Prove $n\log n\neq O(g(n))$ where $g(n)$ alternates between $\log^*n$ and $n!$

Question

I have to prove that $f(n) \neq O(g(n))$, where $f(n) = n\log n$ and $g(n)$ is $\log^*n$ if $n$ is odd and $n!$ if even.

So my thought is to say that $f(n) = O(g(n))$ and then with the definition prove that this is wrong, but i am struggling.

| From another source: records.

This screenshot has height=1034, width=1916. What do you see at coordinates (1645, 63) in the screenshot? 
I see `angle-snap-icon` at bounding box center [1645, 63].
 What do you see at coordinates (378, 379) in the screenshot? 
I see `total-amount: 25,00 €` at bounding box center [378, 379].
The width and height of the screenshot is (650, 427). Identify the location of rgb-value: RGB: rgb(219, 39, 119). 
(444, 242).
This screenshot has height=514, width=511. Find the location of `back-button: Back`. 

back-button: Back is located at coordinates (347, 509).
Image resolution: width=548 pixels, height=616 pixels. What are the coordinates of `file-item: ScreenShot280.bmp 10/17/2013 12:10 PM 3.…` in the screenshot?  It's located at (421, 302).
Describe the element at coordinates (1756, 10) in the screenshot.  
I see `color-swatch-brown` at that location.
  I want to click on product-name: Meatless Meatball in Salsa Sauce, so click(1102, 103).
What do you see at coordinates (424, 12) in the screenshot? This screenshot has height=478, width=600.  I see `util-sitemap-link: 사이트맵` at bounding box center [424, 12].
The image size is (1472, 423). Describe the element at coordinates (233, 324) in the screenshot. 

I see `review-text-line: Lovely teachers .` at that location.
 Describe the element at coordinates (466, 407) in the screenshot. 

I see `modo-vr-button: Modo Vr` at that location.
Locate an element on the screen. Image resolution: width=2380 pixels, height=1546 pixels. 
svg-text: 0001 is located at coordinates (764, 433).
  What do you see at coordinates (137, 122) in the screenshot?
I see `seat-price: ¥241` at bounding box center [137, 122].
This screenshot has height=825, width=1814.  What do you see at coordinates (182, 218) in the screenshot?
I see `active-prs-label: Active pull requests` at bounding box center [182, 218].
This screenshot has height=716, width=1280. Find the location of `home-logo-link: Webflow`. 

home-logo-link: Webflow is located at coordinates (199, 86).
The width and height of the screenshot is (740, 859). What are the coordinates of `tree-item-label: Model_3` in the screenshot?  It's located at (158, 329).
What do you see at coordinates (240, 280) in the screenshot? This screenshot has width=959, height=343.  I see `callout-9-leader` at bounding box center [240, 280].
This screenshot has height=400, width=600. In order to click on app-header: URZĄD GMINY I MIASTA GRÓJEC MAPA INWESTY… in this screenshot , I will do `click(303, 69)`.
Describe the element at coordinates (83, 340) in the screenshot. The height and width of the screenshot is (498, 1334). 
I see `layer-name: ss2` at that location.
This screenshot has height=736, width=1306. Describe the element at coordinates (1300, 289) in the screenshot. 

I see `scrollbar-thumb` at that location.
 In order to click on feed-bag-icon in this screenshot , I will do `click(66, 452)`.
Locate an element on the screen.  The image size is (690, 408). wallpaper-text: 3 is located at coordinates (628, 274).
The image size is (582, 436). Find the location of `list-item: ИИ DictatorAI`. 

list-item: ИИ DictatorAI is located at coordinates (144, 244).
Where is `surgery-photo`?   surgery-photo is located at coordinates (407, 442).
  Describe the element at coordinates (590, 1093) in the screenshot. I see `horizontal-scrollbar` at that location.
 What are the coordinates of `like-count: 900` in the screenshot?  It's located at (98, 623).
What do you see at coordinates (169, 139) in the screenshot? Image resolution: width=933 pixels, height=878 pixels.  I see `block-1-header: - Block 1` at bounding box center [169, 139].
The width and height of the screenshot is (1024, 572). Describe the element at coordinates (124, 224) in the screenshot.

Can someone help me?

Answer 1

There is no constant such that $n\log n<c\log n$ for all odd $n$. (Obviously, there is no constant such that $n<c$ for all odd $n$).

Answer 2

Let me suggest formal approach to question, because, of course, inequalities are important, but also are important conditions on variables in this inequalities.

To prove directly, that some function is not in some big-$O$, you need negation of definition $f(n)\in O(g(n)),n\to\infty$:

formal defintion is $$\exists c >0, \exists n_0\in\mathbb{N}, \forall n>n_0, f(n)\leqslant c\cdot g(n) $$ so, negation, $f(n)\notin O(g(n)),n\to\infty$, will be

$$\forall c >0, \forall n_0\in\mathbb{N}, \exists n>n_0, f(n)>c\cdot g(n) $$ In definition $n$ is variable and $c,n_0$ are constants which we want to find.

In negation $c, n_0$ are variables and we want to determine $n=n(c, n_0)$ subsequence of $\mathbb{N}$.

So, in given case, to prove, that $n \log n \notin O(g(n))$, we need prove, that $n \log > g(n)$ in conditions done above. Using nice idea from adjacent answer, we can consider two cases:

in case of odd $n$, for $\forall c >0, \forall n_0\in\mathbb{N}$ let's consider $n \log n > c \log n \geqslant c \log^* n$. To fulfill this inequality is enough to take $n=\max (n_0, \lfloor c \rfloor +1)$.

even case can be done in similar way.